In following with the alphabet, the next viral infection to be discussed would be none other than Hepatitis B. The Hep B virus is found in blood, semen, and vaginal fluids of an infected person. The infection’s most common sources are blood transfusions, sexual intercourse, contaminated tattoo or drug needles, and sharing of personal items (toothbrush, razor, etc.). A mother can pass the virus to her infant during childbirth if infected, as well. People who are at increased risk of contracting the virus are those born in regions with high infection rates, HIV positive persons, hemodialysis patients, and having multiple sex partners, especially men with men. Staying protected during intercourse is the best way to prevent infection. Hemodialysis patients have the constant risk due to continuous blood transfusions. Once a person is infected with the Hep B virus, the body produces and sends special cells to fight the infection which are harmful to the liver and cause the inflammation. Symptoms range from mild to severe and the infection can last for a few weeks to a few months. If the body is not able to overcome the infection, the person is then said to have chronic hepatitis. Generally those that have chronic hepatitis have little to no symptoms and appear healthy. Symptoms are congruent with those of Hep A and detection can be done by LFT and other blood tests (PT and albumin level). Hep B antigens can also be detected if there is an active infection and can also help define the source of infection. Hep B has the potential to clear up but for those unfortunate to develop chronic hepatitis, live failure may ensue and a transplant may be necessary for survival. Anti-viral medications are also available to help reduce the risk of liver cancer and cirrhosis.

Hepatitis C

Last but not least, Hepatitis C.  Unlike the others, the Hep C virus is found primarily in the blood.  Those at risk for exposure are people who receive regular transfusions, in contact with blood regularly, transplant recipient, and exposure to contaminated needles through tattoos and/or recreational drug use. A person can also be exposed to the virus through unprotected sexual contact with an infected partner.  Once exposure has occurred, it is very unlikely for the newly infected person to show symptoms.  This indicates that most persons infected with Hep C develop a chronic infection which then turns into cirrhosis, and the liver is permanently damaged from the infection.  Since symptoms are poor indicators of the infection, diagnosis is primarily based on blood tests, EIA and Hepatitis C RNA assays.  Some alternative testing options are a liver function panel and liver biopsy.  Once the Hep C virus is diagnosed, the goal is to eradicate the virus from the blood before permanent liver damage (cirrhosis) occurs.  Treatment usually involves anti-viral medications for up to 48 weeks.  Liver transplantation may result if cirrhosis is too far along and prevention is no longer achievable.

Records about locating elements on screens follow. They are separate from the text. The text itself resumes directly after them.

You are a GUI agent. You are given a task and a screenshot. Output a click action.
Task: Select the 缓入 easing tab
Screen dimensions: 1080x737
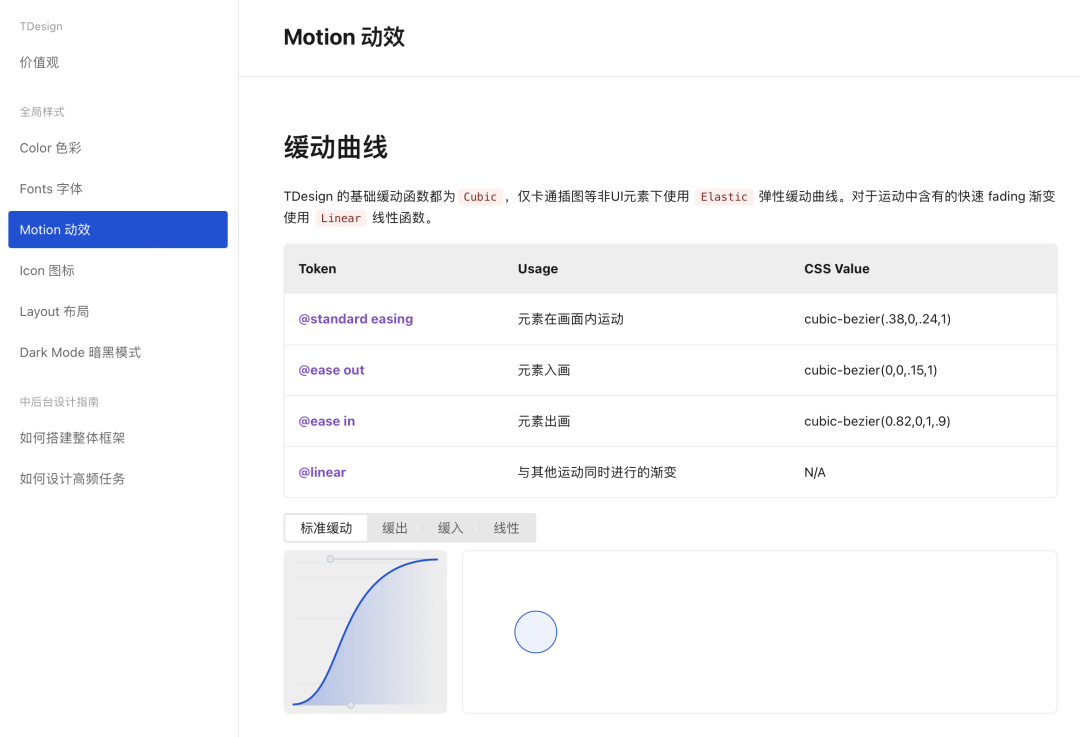[451, 528]
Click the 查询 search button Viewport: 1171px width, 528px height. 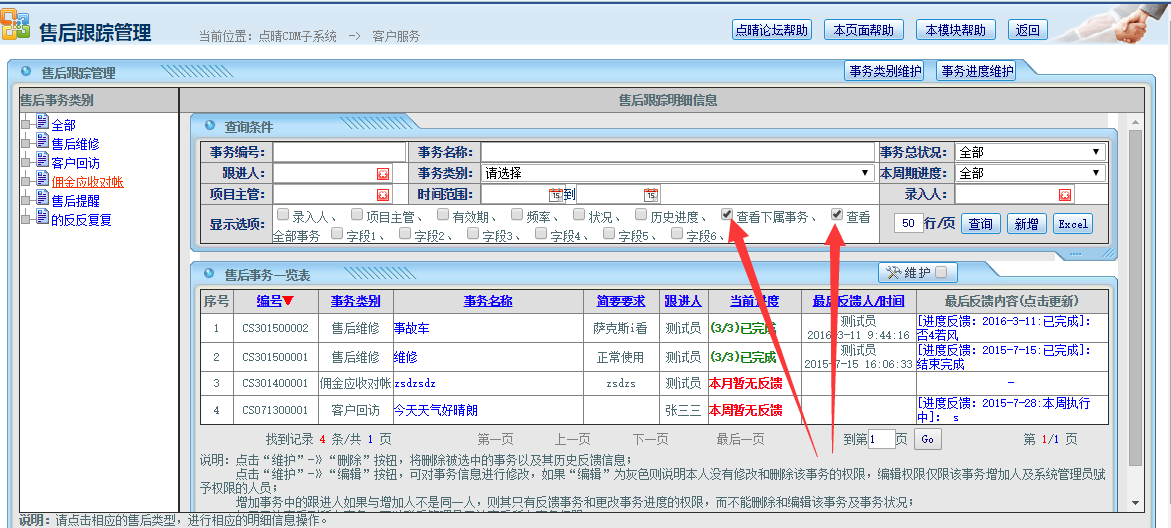(x=980, y=224)
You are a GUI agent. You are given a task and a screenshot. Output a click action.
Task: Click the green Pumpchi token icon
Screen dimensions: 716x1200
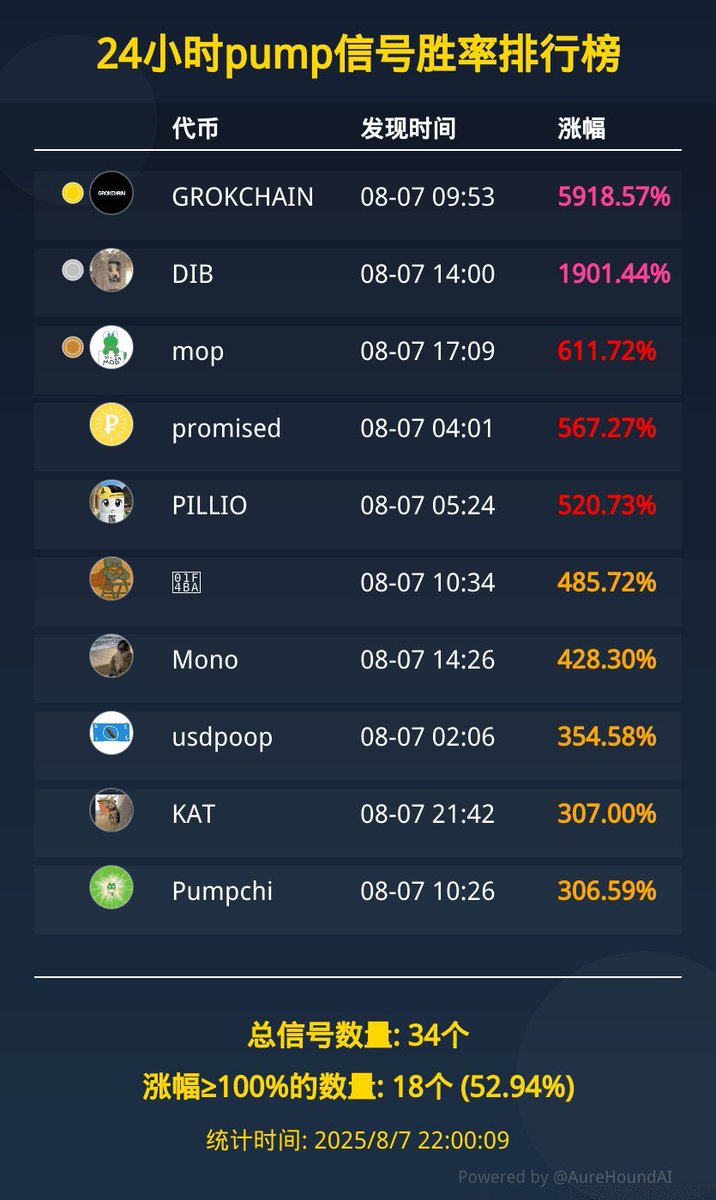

Now that we know a little about the most common forms of Hepatitis, we can use prevention to keep ourselves protected. When engaging in sexual intercourse, always use protection.  Also, if a tattoo is in your near future, research the sterile techniques the facility uses and watch their sterile practice through the procedure.  People receiving blood transfusions unfortunately cannot screen the blood before they receive, but keeping a healthy lifestyle can in the long run prevent you from having to receive transfusions in the future.  All in all, prevention and awareness is key to avoiding any type of hepatitis infection.